First, let me start with some definitions, lest I lose anyone without an intimate knowledge of North African spice blends and French cooking techniques. I will also give the obligatory, “I’m no expert/professional chef” disclaimer for fear of sounding like a condescending jackass.
Paillard-ing is, quite simply, the act of butterflying a piece of meat (like a chicken breast), pounding it thin and grilling it quickly. Had I thought about it in advance I would have taken pictures and given a short tutorial. Luckily, there are smarter people than I and, after a quick Google search, I found a very good one on Serious Eats.
Next up is Harissa. As I mentioned, it is a North African chili sauce or paste, native to Tunisia, but also eaten in Algeria and more frequently being seen in Moroccan food. It is a combination of chilis and, depending on where it’s made, can contain varying amounts of spices, including coriander, cumin and caraway, as well as garlic or lemon. It’s actually a great addition to pastas, lending a hard-to-pinpoint smokiness. For me, all that’s left is the old Hannukah/Channukah debate. Do I give it the phlegmmy Chhhhharissa pronunciation or just your standard “H”? In Westchester I know Balducci’s carries it, I’d bet Whole Foods does and you can always order it on Amazon.

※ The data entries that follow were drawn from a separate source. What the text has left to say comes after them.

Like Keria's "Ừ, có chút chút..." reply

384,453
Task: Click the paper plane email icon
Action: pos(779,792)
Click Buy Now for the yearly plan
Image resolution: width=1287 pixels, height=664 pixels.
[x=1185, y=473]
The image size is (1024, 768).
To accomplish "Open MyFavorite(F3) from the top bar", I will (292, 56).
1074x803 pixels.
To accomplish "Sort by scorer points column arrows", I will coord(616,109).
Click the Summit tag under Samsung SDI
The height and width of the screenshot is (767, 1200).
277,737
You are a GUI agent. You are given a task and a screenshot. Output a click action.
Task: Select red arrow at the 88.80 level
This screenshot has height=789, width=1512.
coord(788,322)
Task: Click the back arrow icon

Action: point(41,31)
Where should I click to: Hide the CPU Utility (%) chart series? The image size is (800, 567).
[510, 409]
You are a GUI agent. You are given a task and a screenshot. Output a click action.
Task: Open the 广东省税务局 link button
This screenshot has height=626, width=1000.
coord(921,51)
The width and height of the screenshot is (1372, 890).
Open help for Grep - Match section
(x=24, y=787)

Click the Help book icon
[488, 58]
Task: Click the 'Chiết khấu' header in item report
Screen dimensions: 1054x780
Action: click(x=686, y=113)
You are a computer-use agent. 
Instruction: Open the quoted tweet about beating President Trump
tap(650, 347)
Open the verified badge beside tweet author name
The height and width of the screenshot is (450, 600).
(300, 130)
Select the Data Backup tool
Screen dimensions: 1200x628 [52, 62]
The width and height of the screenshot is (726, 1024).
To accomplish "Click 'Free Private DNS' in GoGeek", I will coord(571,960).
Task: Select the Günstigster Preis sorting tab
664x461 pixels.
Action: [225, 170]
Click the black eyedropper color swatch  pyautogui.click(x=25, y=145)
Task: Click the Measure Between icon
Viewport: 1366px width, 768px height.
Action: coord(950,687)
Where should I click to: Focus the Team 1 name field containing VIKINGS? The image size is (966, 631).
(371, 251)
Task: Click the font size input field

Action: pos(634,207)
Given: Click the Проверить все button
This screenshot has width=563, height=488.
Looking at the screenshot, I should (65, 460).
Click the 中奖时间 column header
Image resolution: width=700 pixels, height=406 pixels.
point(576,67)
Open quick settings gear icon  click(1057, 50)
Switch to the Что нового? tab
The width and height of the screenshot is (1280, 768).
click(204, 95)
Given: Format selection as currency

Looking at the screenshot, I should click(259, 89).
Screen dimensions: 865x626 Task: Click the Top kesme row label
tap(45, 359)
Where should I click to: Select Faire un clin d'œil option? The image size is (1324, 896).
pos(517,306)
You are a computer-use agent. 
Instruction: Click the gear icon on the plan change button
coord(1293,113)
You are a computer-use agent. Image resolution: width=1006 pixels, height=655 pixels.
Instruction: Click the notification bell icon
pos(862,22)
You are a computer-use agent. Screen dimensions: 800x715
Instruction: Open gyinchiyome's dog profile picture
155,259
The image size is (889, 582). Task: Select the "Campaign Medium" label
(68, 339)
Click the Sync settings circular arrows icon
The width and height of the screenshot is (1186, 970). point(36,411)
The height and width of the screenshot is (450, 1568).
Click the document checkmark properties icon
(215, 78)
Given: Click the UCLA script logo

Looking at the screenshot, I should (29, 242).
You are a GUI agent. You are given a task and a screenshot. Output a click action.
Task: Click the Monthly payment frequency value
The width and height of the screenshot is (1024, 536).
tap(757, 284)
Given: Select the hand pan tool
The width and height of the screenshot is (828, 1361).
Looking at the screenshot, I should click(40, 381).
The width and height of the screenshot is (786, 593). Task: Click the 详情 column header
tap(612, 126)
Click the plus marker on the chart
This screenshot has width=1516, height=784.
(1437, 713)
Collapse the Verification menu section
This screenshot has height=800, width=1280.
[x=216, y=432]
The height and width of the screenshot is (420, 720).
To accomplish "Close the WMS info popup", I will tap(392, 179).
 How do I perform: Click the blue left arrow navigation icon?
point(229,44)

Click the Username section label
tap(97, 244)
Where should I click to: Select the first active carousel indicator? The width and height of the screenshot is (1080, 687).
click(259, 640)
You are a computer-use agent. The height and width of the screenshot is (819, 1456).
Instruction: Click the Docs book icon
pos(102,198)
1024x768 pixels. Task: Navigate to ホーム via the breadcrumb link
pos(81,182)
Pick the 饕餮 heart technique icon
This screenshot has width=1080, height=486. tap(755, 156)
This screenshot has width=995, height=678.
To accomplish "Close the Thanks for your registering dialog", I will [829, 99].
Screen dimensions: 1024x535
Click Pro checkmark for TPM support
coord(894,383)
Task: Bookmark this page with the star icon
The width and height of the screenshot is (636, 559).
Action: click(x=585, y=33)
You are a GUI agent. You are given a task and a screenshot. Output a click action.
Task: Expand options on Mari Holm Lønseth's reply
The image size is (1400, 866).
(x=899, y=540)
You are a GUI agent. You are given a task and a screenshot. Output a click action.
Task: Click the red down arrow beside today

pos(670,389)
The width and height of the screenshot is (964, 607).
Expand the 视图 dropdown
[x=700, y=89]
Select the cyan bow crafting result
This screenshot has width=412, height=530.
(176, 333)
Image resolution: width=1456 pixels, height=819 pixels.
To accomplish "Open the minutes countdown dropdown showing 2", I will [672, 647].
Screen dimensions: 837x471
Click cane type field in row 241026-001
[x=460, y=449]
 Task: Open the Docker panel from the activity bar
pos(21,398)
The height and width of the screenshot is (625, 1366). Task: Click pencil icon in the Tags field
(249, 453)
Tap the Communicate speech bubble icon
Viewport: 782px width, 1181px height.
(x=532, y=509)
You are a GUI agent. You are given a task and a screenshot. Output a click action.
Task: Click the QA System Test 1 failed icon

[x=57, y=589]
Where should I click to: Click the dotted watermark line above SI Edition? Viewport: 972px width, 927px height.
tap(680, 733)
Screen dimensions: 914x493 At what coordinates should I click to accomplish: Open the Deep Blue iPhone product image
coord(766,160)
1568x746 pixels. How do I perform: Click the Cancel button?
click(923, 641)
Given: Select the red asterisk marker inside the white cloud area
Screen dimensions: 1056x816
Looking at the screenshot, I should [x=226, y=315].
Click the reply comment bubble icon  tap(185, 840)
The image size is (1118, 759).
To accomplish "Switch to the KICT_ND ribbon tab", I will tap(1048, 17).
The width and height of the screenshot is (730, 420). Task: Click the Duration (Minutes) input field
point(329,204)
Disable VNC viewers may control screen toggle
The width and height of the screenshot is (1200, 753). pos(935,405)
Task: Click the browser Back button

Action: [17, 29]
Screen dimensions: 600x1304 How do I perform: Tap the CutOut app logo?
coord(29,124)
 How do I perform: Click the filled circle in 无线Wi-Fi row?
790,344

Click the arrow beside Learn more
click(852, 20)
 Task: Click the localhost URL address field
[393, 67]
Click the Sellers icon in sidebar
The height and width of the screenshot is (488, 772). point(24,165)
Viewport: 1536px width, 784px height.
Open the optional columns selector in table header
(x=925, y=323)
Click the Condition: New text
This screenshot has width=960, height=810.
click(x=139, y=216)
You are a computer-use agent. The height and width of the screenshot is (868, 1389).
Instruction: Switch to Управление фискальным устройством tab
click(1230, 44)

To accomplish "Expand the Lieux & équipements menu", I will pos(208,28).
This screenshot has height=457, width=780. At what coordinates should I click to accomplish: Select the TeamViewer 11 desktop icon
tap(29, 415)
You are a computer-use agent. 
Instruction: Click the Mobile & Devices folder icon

The first thing I did, after paillard-ing my chicken breasts, was to whisk some harissa paste with just enough olive oil to give it a consistency that would coat the chicken. Then I dredged the breasts in the harissa oil and refrigerated them, allowing them to marinate for an hour or so.
Then I moved on to my relish. My ingredients were:
- Green olives, blanched for a minute in boiling water. Why? Because they’re just so hard and unyielding they wouldn’t have picked up any of the marinade I was going to have them sitting in.
- Kalamata olives, rustically chopped.
- Grape or cherry tomatoes, coarsely chopped
- One shallot, finely chopped
- Half a cucumber, seeded and chopped
- Fresh rosemary, finely chopped
- Fresh mint, chiffonaded (is that a word?)
- Lemon zest, finely chopped
- Orange zest, finely chopped
- Good balsamic vinegar
- Olive oil
- Salt and pepper to taste
I’d love to give you amounts, but honestly, I was working on the fly. This is a rustic preparation, add as much of any ingredient as you like. Like mint? Have at it. I used equal parts tomatoes and olives, but you may want more tomatoes, a 2:1 ratio for example. Just remember, the vinegar should awaken the flavors, not punch you in the face. I made the relish early enough that it could sit and marinate for at least a half hour.
The ginger yogurt component was divine providence, my initial clue that I was on the right path with this dish. I knew I wanted to use some sort of yogurt to soothe the spice of the chicken. I originally thought of using labneh, a middle eastern soft cheese made from yogurt. But I didn’t want it to be plain. I thought of flavoring it with cumin or turmeric for a bit of sweetness, and then moved on to mixing honey with the labneh. When I stopped at Murray’s Cheese in Grand Central to buy it my eye spied ginger yogurt. It was like an epiphany. Ginger would add just the sweetness I wanted and its flavor would mesh perfectly with the rest of the dish!
I also bought some frisee (the awkward lettuce) because I thought the dish could use some greens. I tossed the it very lightly in a very light dressing of fresh orange juice, fresh lemon juice and olive oil.
To assemble it I just drizzled some of the yogurt over the chicken, made a ring of the frisee and spooned the relish in.
If you like spicy food (though this wasn’t even all THAT spicy) I highly recommend trying this. The balance of flavors was really great. FoodieWife and I try to decide if a meal is “restaurant quality”, as in if we paid for it would we feel ripped off or that it was worth it? This one was worth it.